Any read outside the monitored offsets will seek and return the original file contents. Any read within the monitored offsets will wait and return data from our buffer, which is populated by the socket. This means such read will hang until it has data. Originally I've designed this to return a silence file for 100ms, but this was introducing way too much lag.

So... does it work? Yes, but of course! Here's a video (without audio because of how I recorded it and due to copyright reasons) so you can enjoy it:

Please excuse my command mistakes :)

Quick small details: you might have noticed I've mapped the loop0 with offset 1048576. That's the offset of the FAT filesystem in the disk image. Plus, if you look closely, you'll see I've mounted the filesystem with ro,sync: this is because 1) I don't want to make any changes on it, and 2) I want it to do direct I/O and not cache stuff. Caching things on this project is bad.

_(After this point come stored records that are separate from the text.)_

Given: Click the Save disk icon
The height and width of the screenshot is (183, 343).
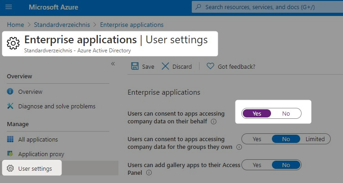Looking at the screenshot, I should pos(135,66).
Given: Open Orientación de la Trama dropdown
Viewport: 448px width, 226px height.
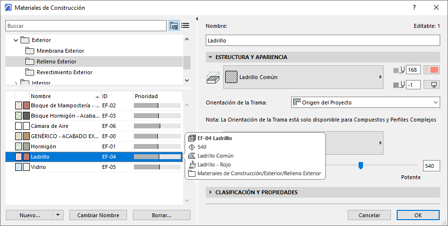Looking at the screenshot, I should pos(365,103).
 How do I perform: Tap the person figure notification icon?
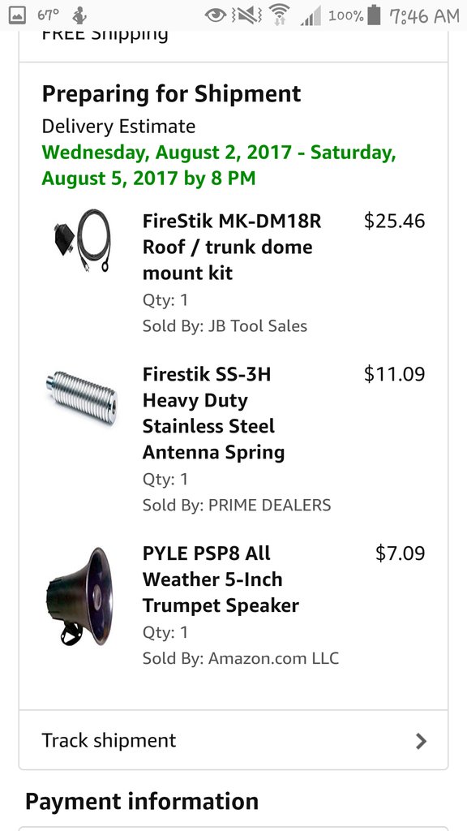pyautogui.click(x=79, y=15)
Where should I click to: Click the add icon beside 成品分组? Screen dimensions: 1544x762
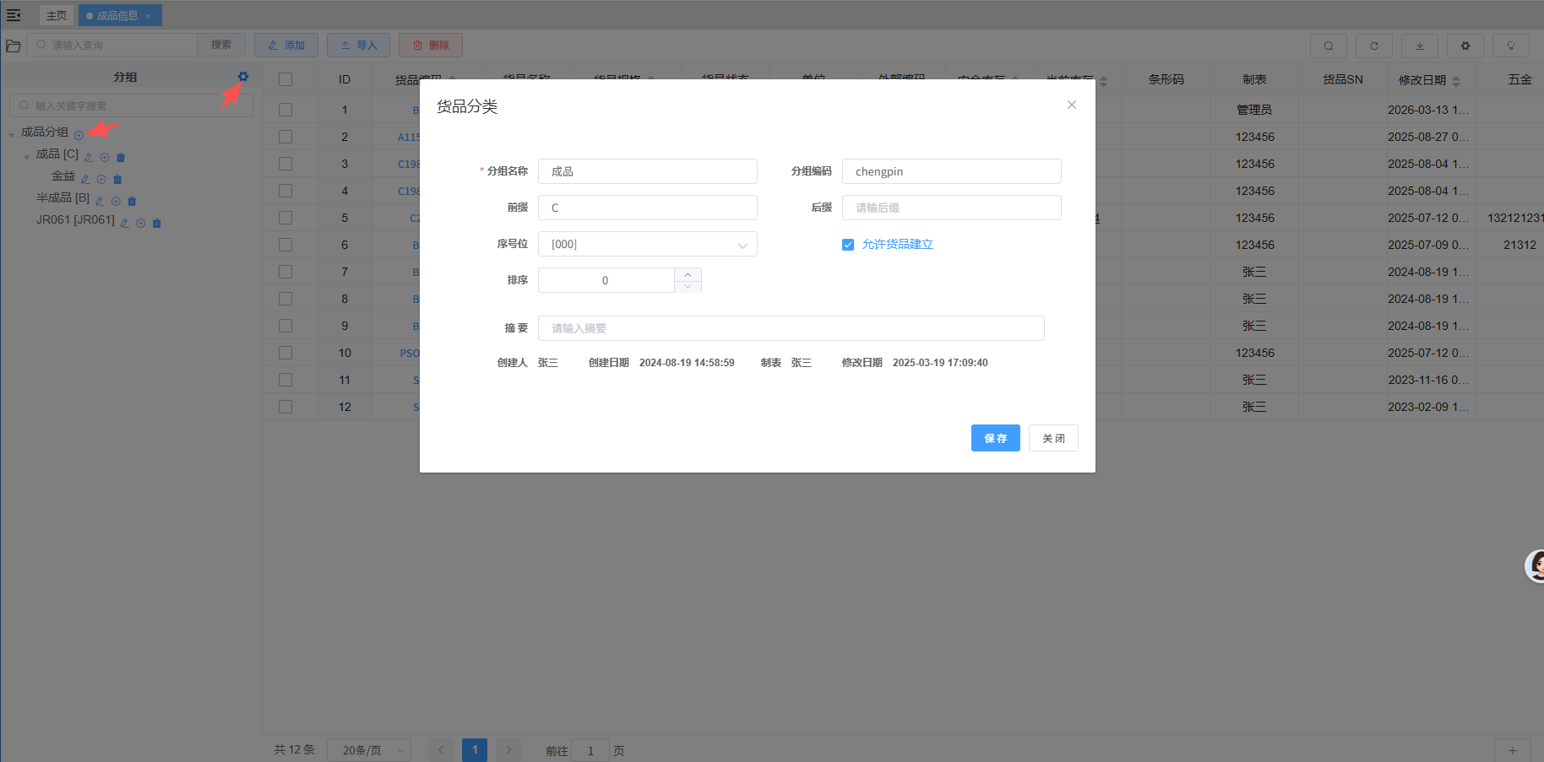(x=79, y=135)
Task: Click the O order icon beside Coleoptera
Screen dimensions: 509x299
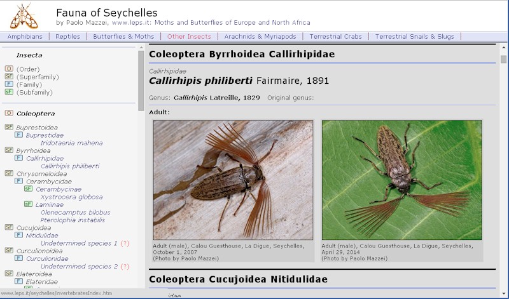Action: pyautogui.click(x=9, y=113)
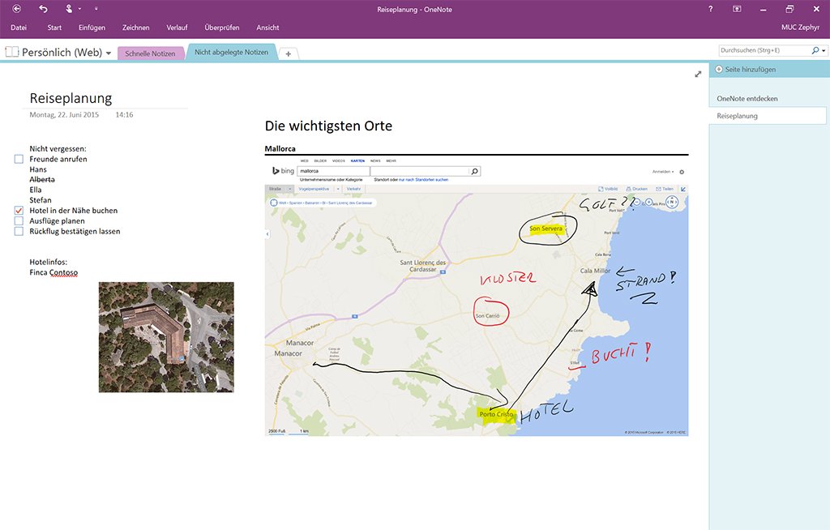Image resolution: width=830 pixels, height=530 pixels.
Task: Click the ribbon display options icon
Action: pyautogui.click(x=737, y=9)

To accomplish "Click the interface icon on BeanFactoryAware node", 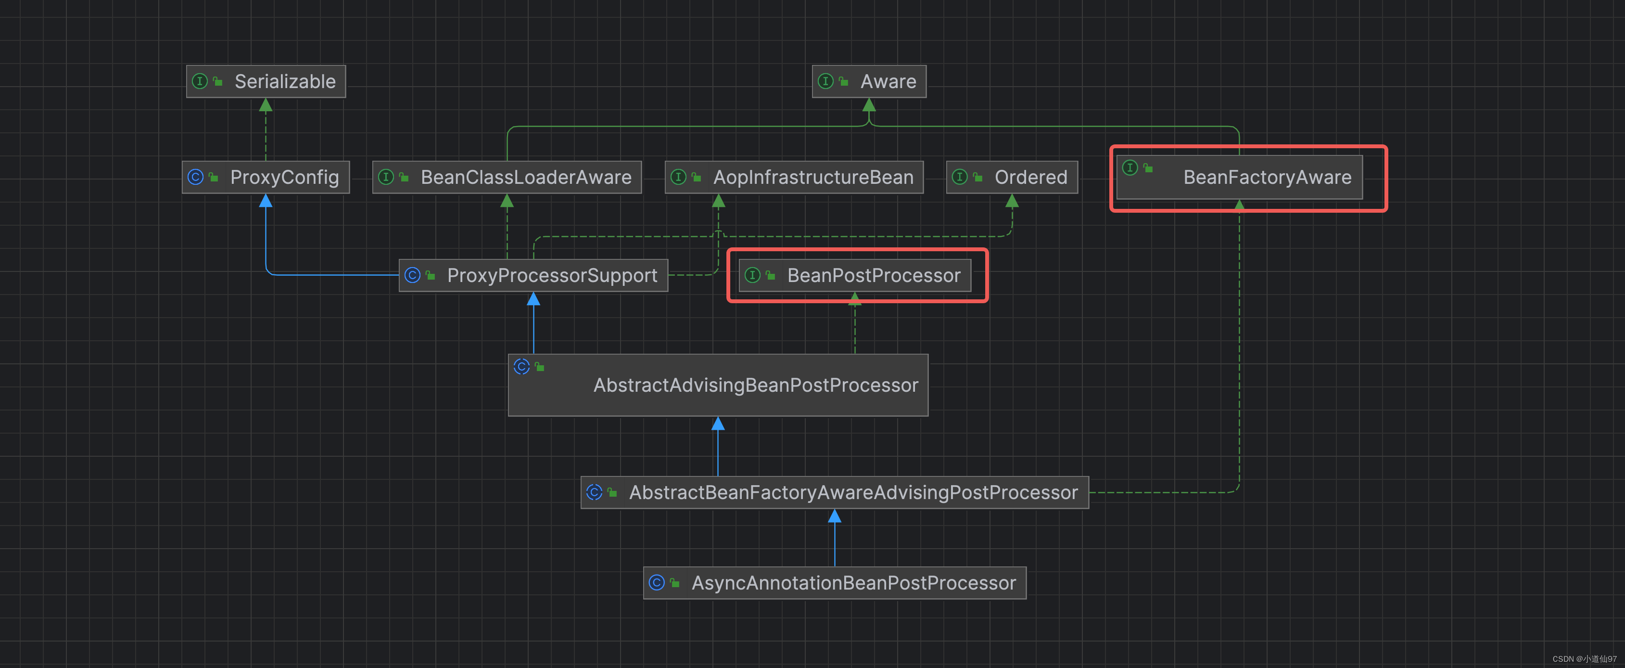I will click(1130, 168).
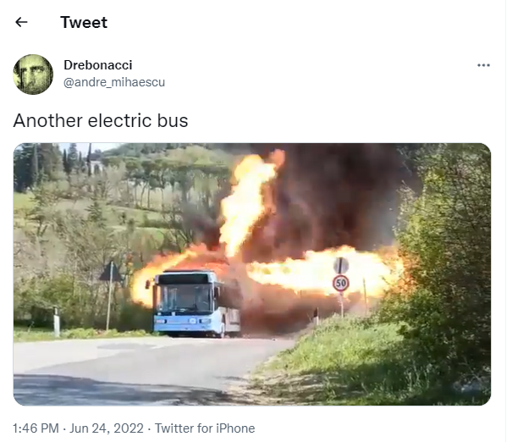507x442 pixels.
Task: Open the 'Twitter for iPhone' source link
Action: coord(205,428)
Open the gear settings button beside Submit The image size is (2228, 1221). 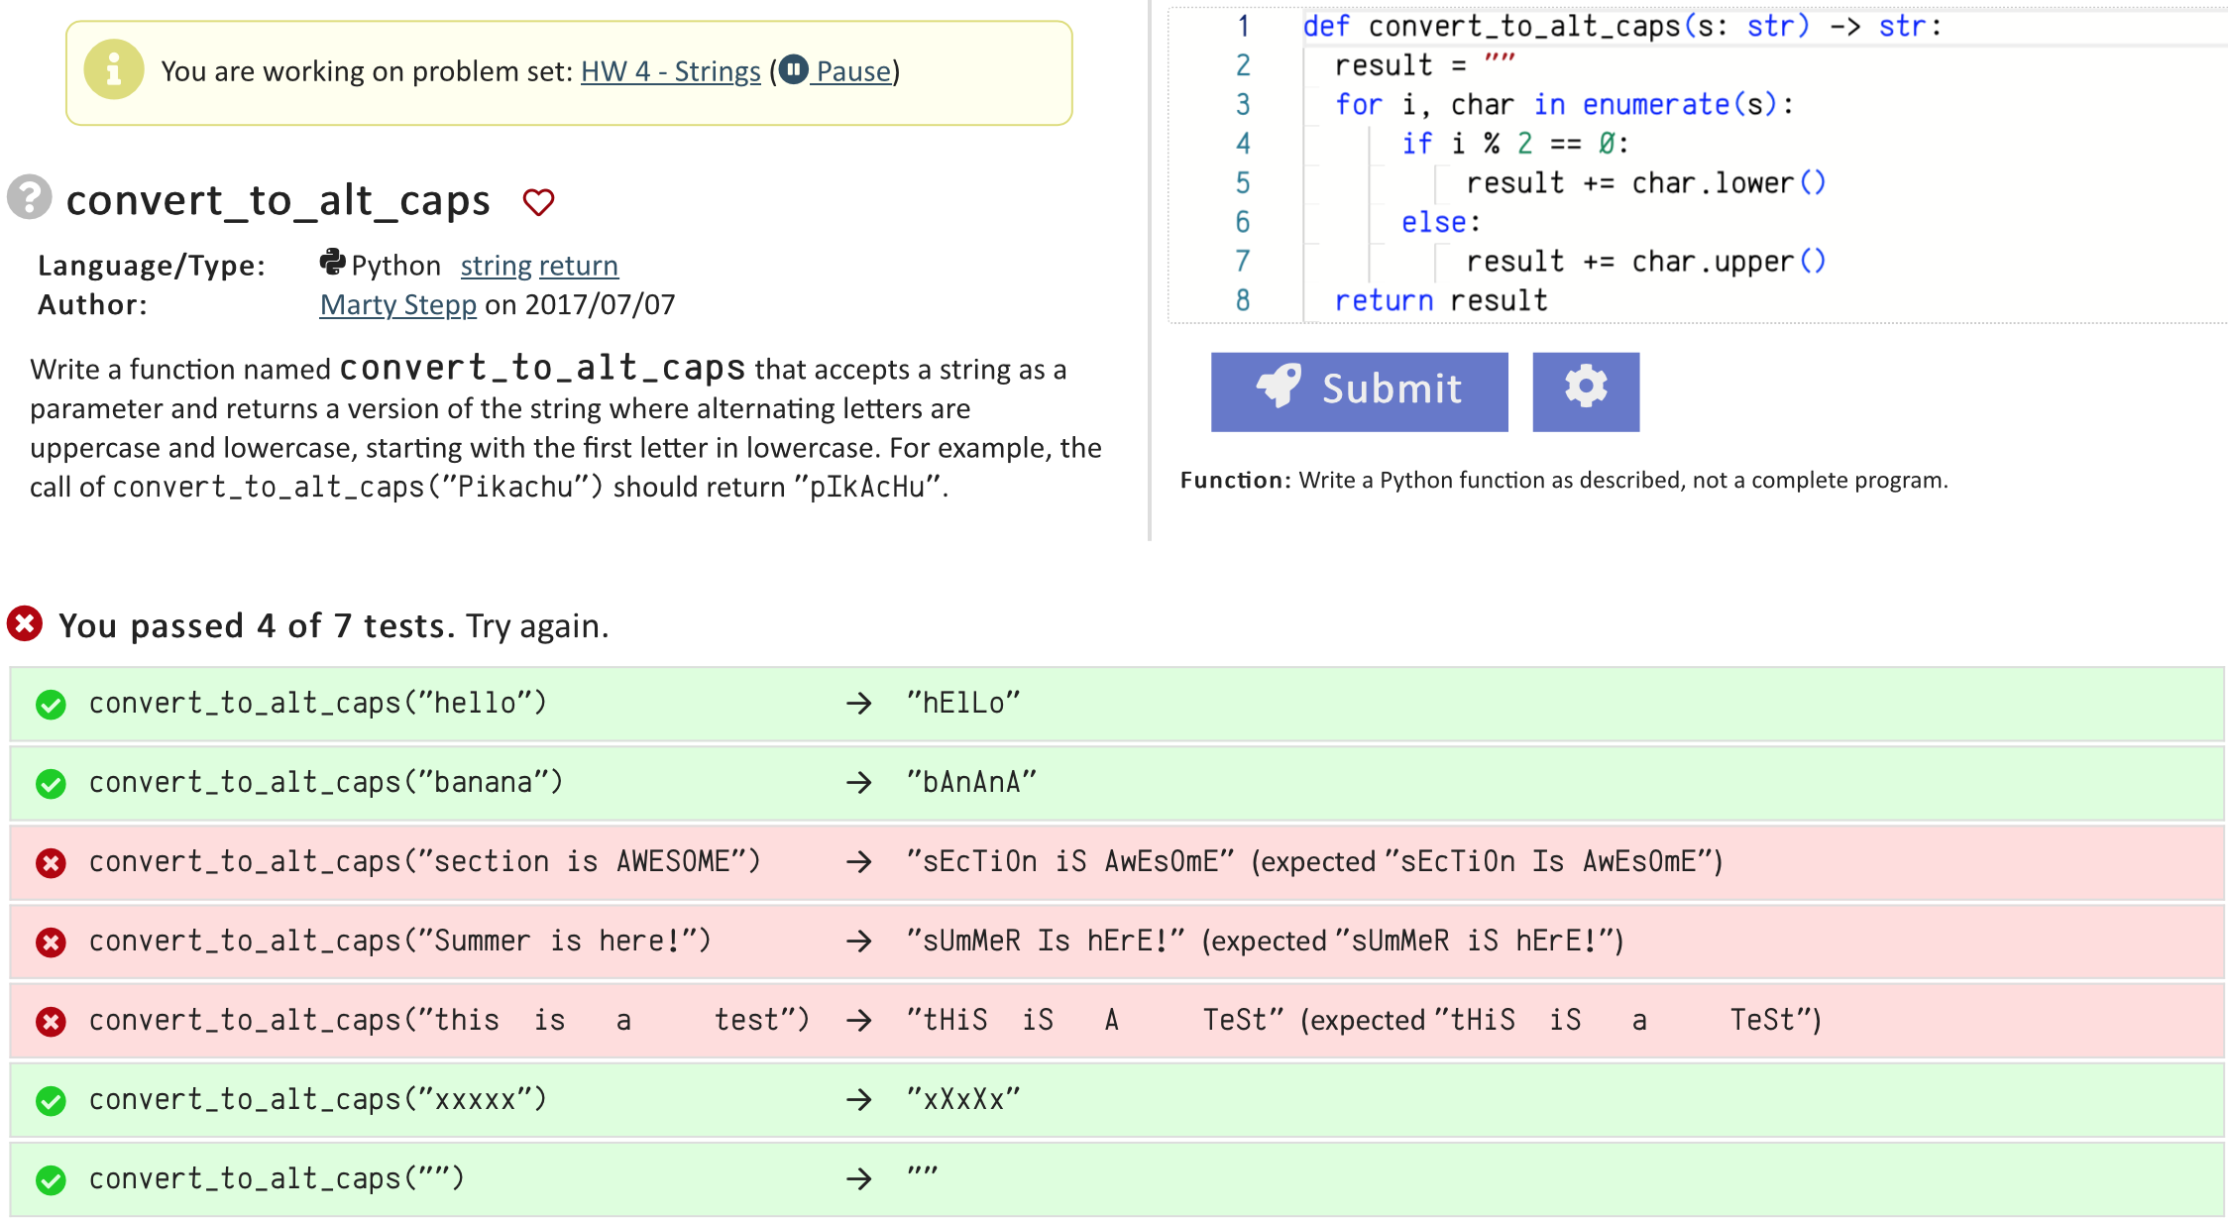[x=1585, y=389]
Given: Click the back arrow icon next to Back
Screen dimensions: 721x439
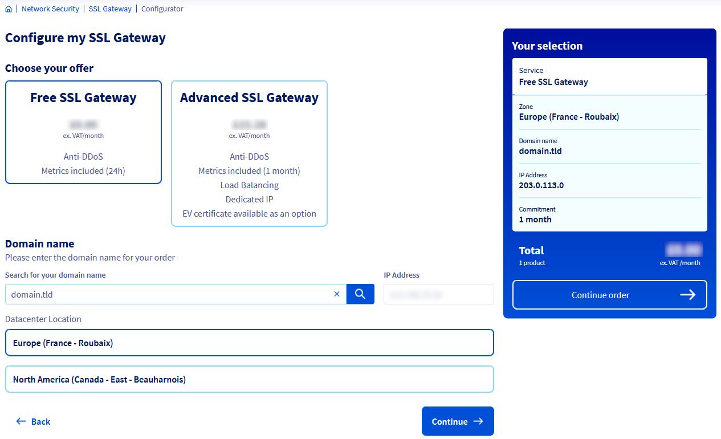Looking at the screenshot, I should [21, 421].
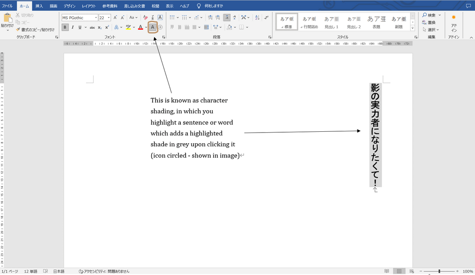Click the 検索 search button

point(429,15)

Ok, that's cool and everything... but how about loading it into g_mass_storage? Does it work? Does it does the same thing when I load this thing into a Raspberry Pi Zero? Yes, it does.

Here's a quick demo for you:

Unlisted and thanks StarFM Berlin :)

Yep, that's it. It works and, somehow, it works great!

Next steps

You might be wondering: but Ricardo, how about Spotify? Well, it's not that complicated: you just need to load spotifyd or other similar project and convert the stream into an MP3 one, so you can patch to the file. The reason why I'm using MP3s here is because it's the only thing my hi-fi will load. Originally I was planning to use an WAV file for simplicity, but that didn't work out. Also MP3s can be streamed by concatenating them it seems - although I think it might not be recommended.

My main next steps, in no particular order, would be:

  1. Find a way to make it smaller. Maybe V-USB? Maybe streaming USB data over the network, some kind of USB/IP mixed with V-USB? Who knows, but making it the size of a flash drive would be amazing.
  2. Performance is slow, mostly due to the RPi Zero I'm using. Even at 1GHz it sometimes outputs crappy, choppy audio. This is due to the FUSE being a bit too slow in Python. I need to fix that, but trust me, the version I published is way better than the original one!
  3. Detecting track navigation: if you go to the previous or next tracks, emit a signal to somewhere. This would allow triggering a track change on the stream source, such as Spotify.

But until then... enjoy some StarFM Berlin!